No, the best comeback quarterback in football this year was John Skelton. Casual fans don't even know who he is, but football fans know he took over the Cardinals' starting job in November. He played in 8 games for the Cards this year, starting 7 - and had 5 game-winning comebacks. 5 comebacks in 8 games? That's amazing...but something tells me he won't be on the cover of Madden next year.
Finally, the last worrisome thing for those who picture a Tebow plaque at Canton someday...

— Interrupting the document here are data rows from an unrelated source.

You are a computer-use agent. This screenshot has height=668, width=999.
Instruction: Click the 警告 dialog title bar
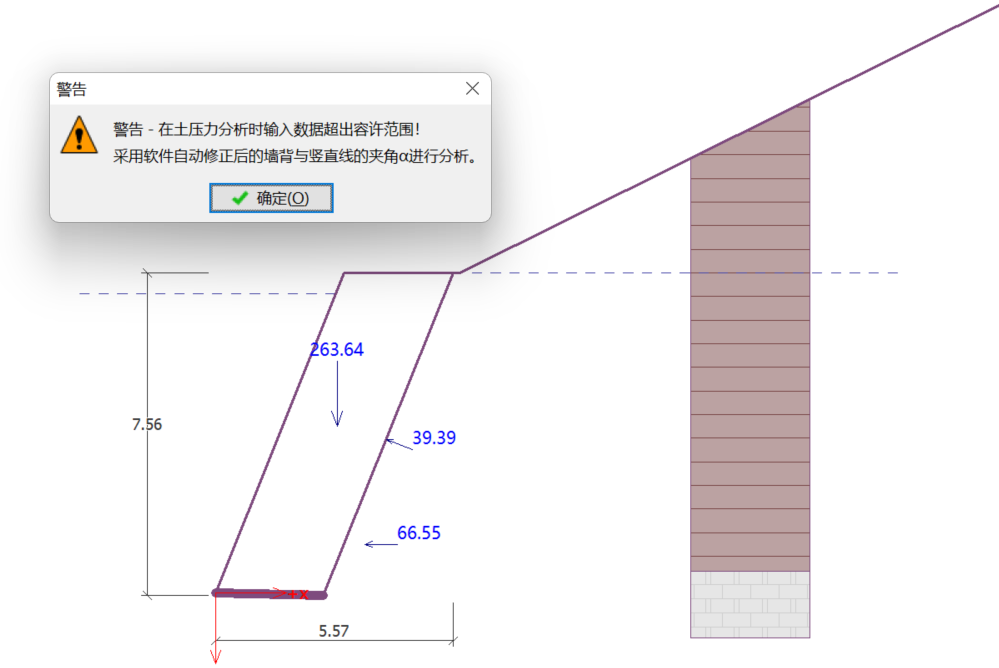point(250,89)
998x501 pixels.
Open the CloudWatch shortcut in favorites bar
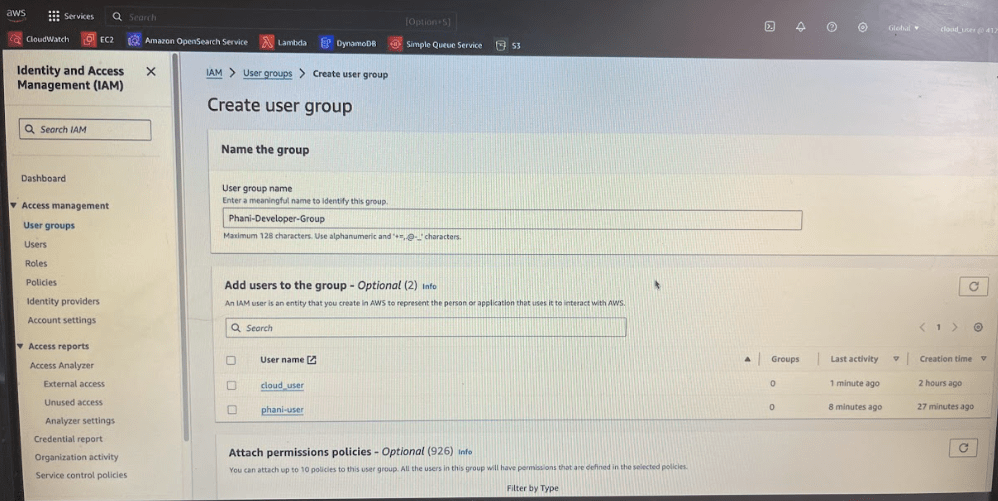(x=39, y=40)
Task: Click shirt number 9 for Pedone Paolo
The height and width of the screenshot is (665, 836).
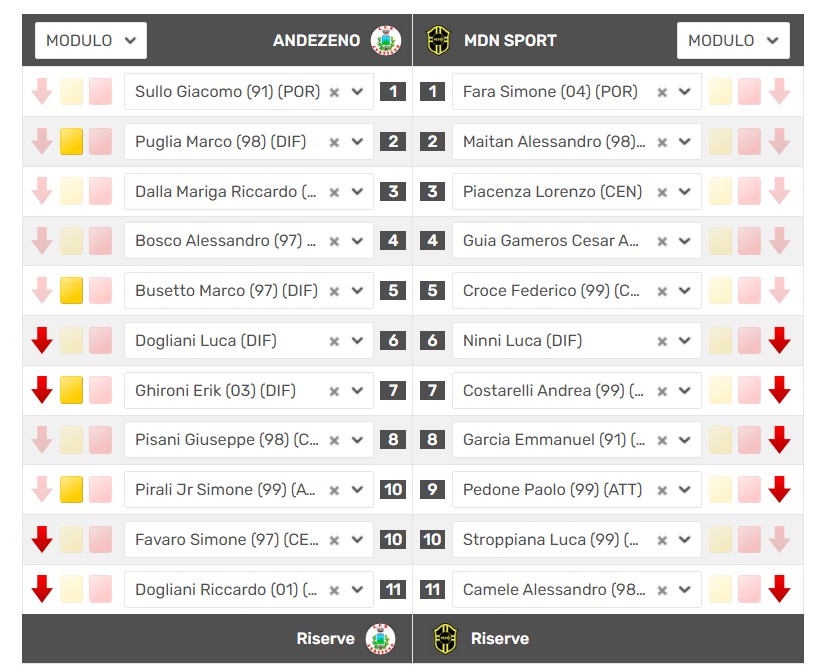Action: [x=432, y=490]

Tim Tebow isn't playing in the 60's, 70's, 80's, 90's, or even the first decade of this century. He's playing at time when explosive passing attacks have taken over the sport. You've seen all the stats elsewhere, but this paragraph by Gregg Easterbrook captures well what a passing league the NFL is right now:
It's the year of offensive stat-a-rama throughout the NFL. There have been five 5,000-yard passing seasons in NFL history; three of them were this year. Drew Brees and Tom Brady both eclipsed the previous passing yards record in the same season. Records were set for passer rating, completion percentage and team yards from scrimmage. In the regular season, NFL teams averaged 235 gross passing yards per game, surpassing the previous high of 221 in 1995 and way above the 1971 average of 156 yards. Three of the top five rushing teams missed the playoffs while all the top five passing teams made the postseason. Detroit just gained a spectacular 882 yards passing in two games over six days -- and lost both because opponents gained 928 yards passing. The Packers and Patriots, with the league's lowest-rated defenses, just used scoreboard-spinning to win the conference top seeds. The league's No. 1 defense, the Pittsburgh Steelers, is already out of the playoffs, torched by Denver. In this year of offensive stat-a-rama, even a sputtering offense trumped the best defense!
I like Tim Tebow. It's a truly great sports story. And I'll be rooting for him this weekend against Patriots.
But enjoy the show now. This is the modern NFL, where a quarterback has to be able to consistently throw balls into very tight spots. And that is the one thing Tim Tebow cannot do.